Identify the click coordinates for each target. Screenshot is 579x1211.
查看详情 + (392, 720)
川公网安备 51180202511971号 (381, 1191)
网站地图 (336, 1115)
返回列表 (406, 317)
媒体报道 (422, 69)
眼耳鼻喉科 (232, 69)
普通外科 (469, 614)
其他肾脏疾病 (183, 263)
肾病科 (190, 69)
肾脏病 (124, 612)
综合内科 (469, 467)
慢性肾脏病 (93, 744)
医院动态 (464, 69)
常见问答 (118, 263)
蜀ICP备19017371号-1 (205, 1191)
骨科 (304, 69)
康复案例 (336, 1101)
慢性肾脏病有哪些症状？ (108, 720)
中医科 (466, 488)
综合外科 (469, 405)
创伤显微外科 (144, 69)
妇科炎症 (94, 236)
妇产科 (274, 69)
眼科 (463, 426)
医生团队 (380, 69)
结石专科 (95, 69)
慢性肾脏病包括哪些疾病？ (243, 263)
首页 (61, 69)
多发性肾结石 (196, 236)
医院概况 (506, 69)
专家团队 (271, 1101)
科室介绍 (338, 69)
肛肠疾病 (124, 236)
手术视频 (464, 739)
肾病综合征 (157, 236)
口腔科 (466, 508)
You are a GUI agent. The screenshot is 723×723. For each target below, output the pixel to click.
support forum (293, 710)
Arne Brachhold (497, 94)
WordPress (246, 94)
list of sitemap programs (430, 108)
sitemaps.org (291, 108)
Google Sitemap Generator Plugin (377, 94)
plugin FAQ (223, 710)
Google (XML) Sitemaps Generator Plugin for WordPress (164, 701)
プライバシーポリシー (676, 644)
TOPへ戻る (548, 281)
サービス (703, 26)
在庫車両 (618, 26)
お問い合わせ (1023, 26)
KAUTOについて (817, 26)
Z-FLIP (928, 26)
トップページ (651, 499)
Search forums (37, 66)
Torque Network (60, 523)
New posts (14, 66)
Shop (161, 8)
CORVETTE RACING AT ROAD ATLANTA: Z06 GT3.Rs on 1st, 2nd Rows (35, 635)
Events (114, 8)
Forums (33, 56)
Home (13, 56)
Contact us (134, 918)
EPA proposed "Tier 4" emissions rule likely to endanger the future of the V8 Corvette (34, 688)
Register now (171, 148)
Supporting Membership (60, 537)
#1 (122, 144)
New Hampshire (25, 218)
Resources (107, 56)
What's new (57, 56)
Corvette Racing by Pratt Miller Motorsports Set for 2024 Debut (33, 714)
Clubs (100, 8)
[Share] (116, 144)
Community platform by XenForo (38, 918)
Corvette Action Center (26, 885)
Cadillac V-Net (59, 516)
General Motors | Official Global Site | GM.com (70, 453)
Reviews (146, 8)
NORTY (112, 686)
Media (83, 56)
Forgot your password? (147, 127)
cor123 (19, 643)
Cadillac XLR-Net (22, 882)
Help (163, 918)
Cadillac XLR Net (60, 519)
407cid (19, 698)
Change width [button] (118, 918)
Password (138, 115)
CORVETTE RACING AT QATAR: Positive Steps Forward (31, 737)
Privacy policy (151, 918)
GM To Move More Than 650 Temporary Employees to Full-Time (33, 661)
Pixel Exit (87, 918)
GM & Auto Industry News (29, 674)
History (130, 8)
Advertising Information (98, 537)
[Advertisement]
= = = = = = =
* _TASK BRIEF_:
Reproduce every line of the items above, swapping each occurrence of "Cadillac" for "Buick" and leaving all other text and coordinates unchanged.

* _ANSWER TO THE EXERCISE_:
Identify the click coordinates for each target. Screenshot is 579x1211.
查看详情 + (392, 720)
川公网安备 51180202511971号 (381, 1191)
网站地图 (336, 1115)
返回列表 (406, 317)
媒体报道 (422, 69)
眼耳鼻喉科 (232, 69)
普通外科 (469, 614)
其他肾脏疾病 (183, 263)
肾病科 (190, 69)
肾脏病 (124, 612)
综合内科 (469, 467)
慢性肾脏病 (93, 744)
医院动态 (464, 69)
常见问答 (118, 263)
蜀ICP备19017371号-1 (205, 1191)
骨科 (304, 69)
康复案例 (336, 1101)
慢性肾脏病有哪些症状？ (108, 720)
中医科 (466, 488)
综合外科 (469, 405)
创伤显微外科 (144, 69)
妇科炎症 (94, 236)
妇产科 (274, 69)
眼科 (463, 426)
医生团队 (380, 69)
结石专科 (95, 69)
慢性肾脏病包括哪些疾病？ (243, 263)
首页 (61, 69)
多发性肾结石 (196, 236)
医院概况 (506, 69)
专家团队 (271, 1101)
科室介绍 (338, 69)
肛肠疾病 (124, 236)
手术视频 (464, 739)
肾病综合征 (157, 236)
口腔科 (466, 508)
You are a GUI agent. The screenshot is 723×723. For each target below, output the pixel to click.
support forum (293, 710)
Arne Brachhold (497, 94)
WordPress (246, 94)
list of sitemap programs (430, 108)
sitemaps.org (291, 108)
Google Sitemap Generator Plugin (377, 94)
plugin FAQ (223, 710)
Google (XML) Sitemaps Generator Plugin for WordPress (164, 701)
プライバシーポリシー (676, 644)
TOPへ戻る (548, 281)
サービス (703, 26)
在庫車両 (618, 26)
お問い合わせ (1023, 26)
KAUTOについて (817, 26)
Z-FLIP (928, 26)
トップページ (651, 499)
Search forums (37, 66)
Torque Network (60, 523)
New posts (14, 66)
Shop (161, 8)
CORVETTE RACING AT ROAD ATLANTA: Z06 GT3.Rs on 1st, 2nd Rows (35, 635)
Events (114, 8)
Forums (33, 56)
Home (13, 56)
Contact us (134, 918)
EPA proposed "Tier 4" emissions rule likely to endanger the future of the V8 Corvette (34, 688)
Register now (171, 148)
Supporting Membership (60, 537)
#1 (122, 144)
New Hampshire (25, 218)
Resources (107, 56)
What's new (57, 56)
Corvette Racing by Pratt Miller Motorsports Set for 2024 Debut (33, 714)
Clubs (100, 8)
[Share] (116, 144)
Community platform by XenForo (38, 918)
Corvette Action Center (26, 885)
Buick V-Net (59, 516)
General Motors | Official Global Site | GM.com (70, 453)
Reviews (146, 8)
NORTY (112, 686)
Media (83, 56)
Forgot your password? (147, 127)
cor123 (19, 643)
Buick XLR-Net (22, 882)
Help (163, 918)
Buick XLR Net (60, 519)
407cid (19, 698)
Change width [button] (118, 918)
Password (138, 115)
CORVETTE RACING AT QATAR: Positive Steps Forward (31, 737)
Privacy policy (151, 918)
GM To Move More Than 650 Temporary Employees to Full-Time (33, 661)
Pixel Exit (87, 918)
GM & Auto Industry News (29, 674)
History (130, 8)
Advertising Information (98, 537)
[Advertisement]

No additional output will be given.